Open Source Insider

Sonatype Guide aims to steer secure open source agentic development

Adrian Bridgwater
Adrian Bridgwater

AI-driven DevSecOps company Sonatype has come forward with Sonatype Guide.

This is a developer tool designed to make AI-assisted software development faster and safer.

With some many AI coding assistants now surfacing, the company says that its new tool serves as a backbone that steers those tools toward high-quality open source components.

It also autonomously maintains dependencies over time.

The company says that AI coding assistants are helping developers move faster, but because AI models are trained on public data that may be months or years out of date, they “frequently recommend” vulnerable, low-quality, or even imagined packages.

Sonatype research suggests that coding assistants hallucinate packages and attempt to update or develop modern software with nonexistent or malicious open source components. 

“Every organisation wants to harness the productivity of AI, but they can’t afford to compromise security or long-term maintainability,” said Bhagwat Swaroop, Chief Executive Officer at Sonatype. “Guide is developer-centric, AI-native and born in the cloud. It brings discipline and intelligence to AI-assisted development. It empowers teams to move faster and safer by steering AI toward secure, reliable components and automating the tedious dependency work that slows teams down. This is a significant step forward for the industry and for our customers.”

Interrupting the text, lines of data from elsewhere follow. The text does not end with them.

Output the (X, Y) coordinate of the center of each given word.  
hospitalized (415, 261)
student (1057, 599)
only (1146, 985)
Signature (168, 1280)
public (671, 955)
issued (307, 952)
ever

Sonatype Guide integrates directly with AI coding assistants –  including GitHub Copilot, Google Antigravity, Claude Code, Windsurf, IntelliJ with Junie, Kiro from AWS and Cursor.

This means teams can keep their existing workflows while upgrading the quality and security of the dependencies pulled in. 

Open source intelligence

Guide is powered by Sonatype’s own open source intelligence.

Core features include an MCP Server for AI coding assistants.

“As a high-speed middleware layer between AI coding assistants and Sonatype intelligence, the MCP server intercepts package recommendations in real time. guiding developers to secure, reliable versions before code reaches the repo. It turbocharges development and delivers the ultimate shift-left by optimizing component choices in real-time,” said Swaroop and team.

The company also points to enhanced Open Source Software (OSS) search for instant decisions.

This provides a modern search experience that surfaces the lowest-effort, highest-impact fixes and upgrade choices, giving developers insight into component health, security risks and recommended alternatives.

“Developers love the speed AI coding assistants unlock, but they’re also the ones stuck untangling bad package recommendations or chasing down dependency issues later,” said Mitchell Johnson, chief product development officer at Sonatype. “Guide gives developers the help they actually want i.e. real-time intelligence that steers AI toward secure, well-maintained components and cuts out hours of research and rework. It means fewer interruptions, cleaner code from the start and more time spent building the things that matter.”

Users also get access to the Nexus One Platform API – including the Sonatype OSSI Index API format – that delivers unrestricted and backwards-compatible access to the reliable data that systems and integrations already depend on.